Configuring Remediation Settings

You can control the behavior of the
ESXi
hosts and virtual machines during the remediation process. You can create a global remediation policy that applies to all clusters and standalone hosts in a
vCenter Server
instance. You can also set a remediation policy to a specific cluster and a standalone host.
When you run cluster and standalone host compliance checks, the Coordinator module runs a series of checks on each host to determine their state and whether some additional actions must be taken to ensure the success of the remediation operation. In case one or more hosts in the cluster and any of the standalone hosts are evaluated as non-compliant, additional checks are run on those hosts to evaluate whether they must be rebooted or put into maintenance mode. Currently, VMware provides a set of behavior controls (remediation policies) regarding the virtual machines and the hosts in a cluster or a standalone host. This set of remediation policies might change with the next vSphere release.

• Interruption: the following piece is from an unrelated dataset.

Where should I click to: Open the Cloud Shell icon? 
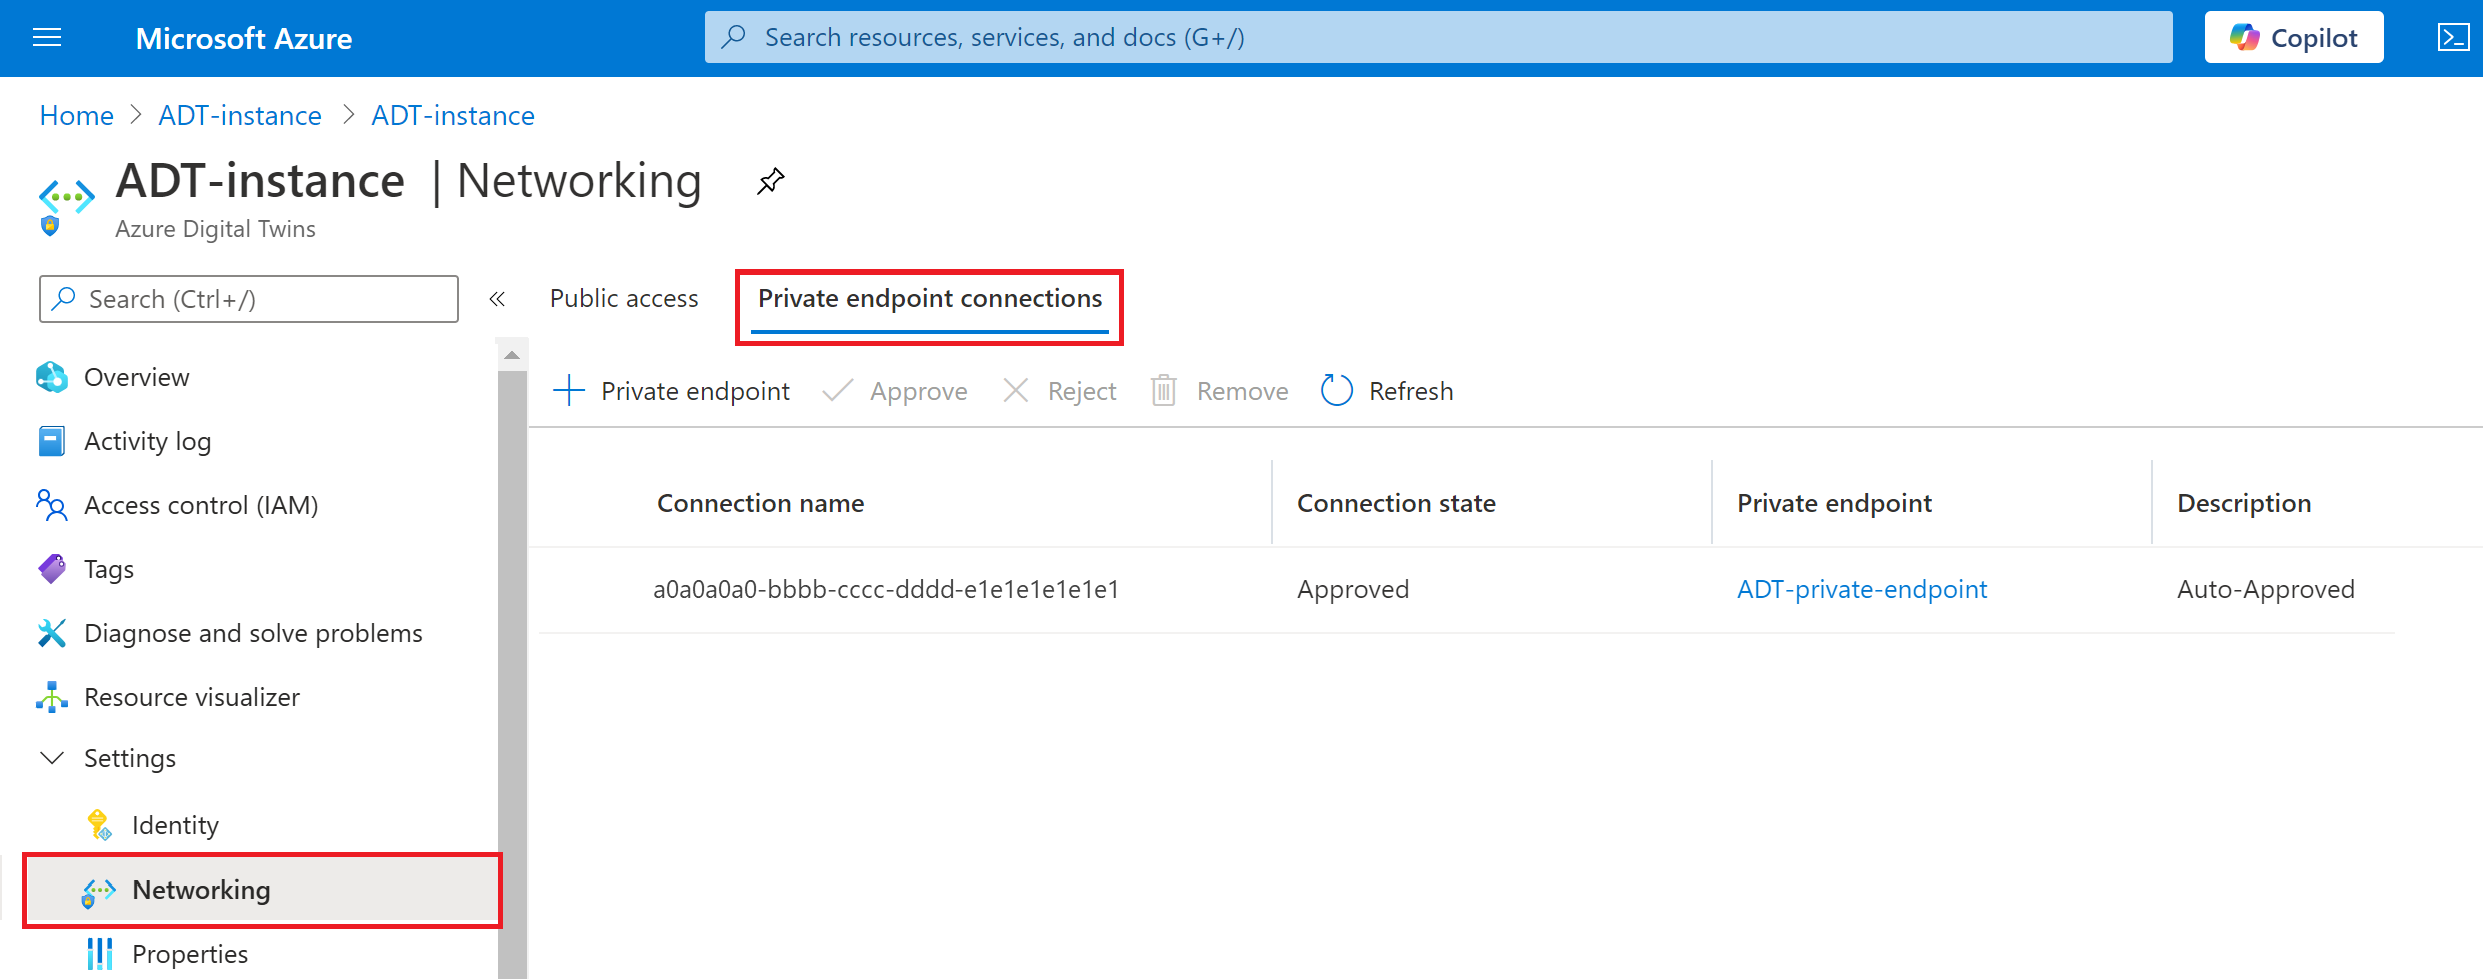(2453, 38)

How Remediation Policies Overrides Work

The
vSphere Lifecycle Manager
provides a default global policy configuration that must be applied on each cluster and standalone host during remediation. Through the
vSphere Automation
API, you can change the global policies and create some cluster-and host-specific policies. Before remediating a cluster and standalone host, you can use the API to determine the effective global and cluster-and host-specific remediation policies. The following graphic describes how the mechanism of the policy overrides works.
How Remediation Policies Work
Remediation policies override depending on the effective global and
                        cluster- and host-specific policies that you define.
All clusters and standalone hosts in a
vCenter Server
instance inherit the default or the overridden global policy settings unless the global policy is explicitly overridden on a cluster and host level.

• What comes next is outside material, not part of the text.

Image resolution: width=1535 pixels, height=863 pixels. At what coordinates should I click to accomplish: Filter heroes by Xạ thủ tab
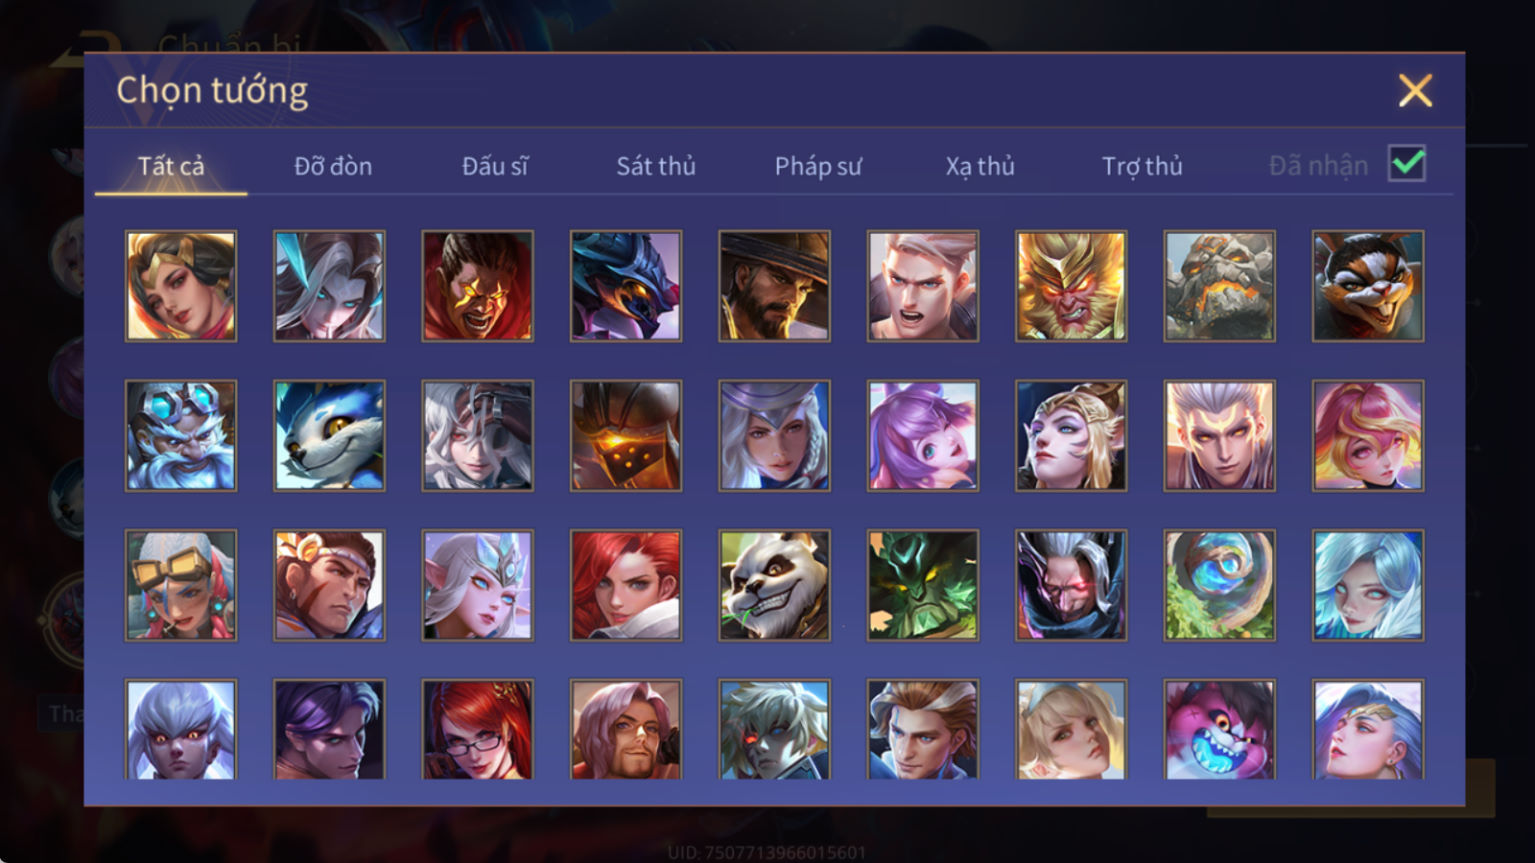[980, 166]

Editing Global or Cluster- and Host-Specific Remediation Policies

To view the currently set global remediation policy, call the
get(cluster_ID)
or
get(host_id)
method of the
com.vmware.esx.settings.defaults.clusters.policies.Apply
or
com.vmware.esx.settings.defaults.hosts.policies.Apply
interface. You receive a default
ApplyTypes.ConfiguredPolicySpec
instance that contains the configuration settings of the global remediation policy. To edit a global remediation policy, call the
set(policy_spec)
method of the respective
com.vmware.esx.settings.defaults.clusters.policies.Apply
or
com.vmware.esx.settings.defaults.hosts.policies.Apply
interface. Pass as an argument an
ApplyTypes.ConfiguredPolicySpec
instance and define new values to the global policy settings. To view the effective global remediation policy settings for a cluster and host, call the
get()
method of the respective
com.vmware.esx.settings.defaults.clusters.policies.apply.Effective
or
com.vmware.esx.settings.defaults.hosts.policies.apply.Effective
interface. The method returns an
EffectivePolicySpec
instance that contains the effective global policies applicable for all clusters and hosts in your
vCenter Server
environment.
To view the cluster- and host-specific remediation policies, call the
get(cluster_ID)
or
get(host_id)
method of the respective
com.vmware.esx.settings.clusters.policies.Apply
or
com.vmware.esx.settings.hosts.policies.Apply
interface. The method returns an instance of the
com.vmware.esx.settings.clusters.policies.ApplyTypes.ConfiguredPolicySpec
or
com.vmware.esx.settings.hosts.policies.ApplyTypes.ConfiguredPolicySpec
class which contain the cluster- and host-specific policies to be applied during remediation. To change the cluster- and host-specific policy, call the
set(cluster_ID,policy_spec)
or
set(host_ID,policy_spec)
method of the respective
Apply
interface. Pass as argument an
ApplyTypes.ConfiguredPolicySpec
instance and describe the cluster- and host-specific remediation policies. To view the effective cluster- and host-specific policies, call the
get(cluster_ID)
or
get(host_id)
method of the
com.vmware.esx.settings.clusters.policies.apply.Effective
or
com.vmware.esx.settings.hosts.policies.apply.Effective
interface. The method returns an
EffectivePolicySpec
instance that describes the effective cluster- and host-specific policies.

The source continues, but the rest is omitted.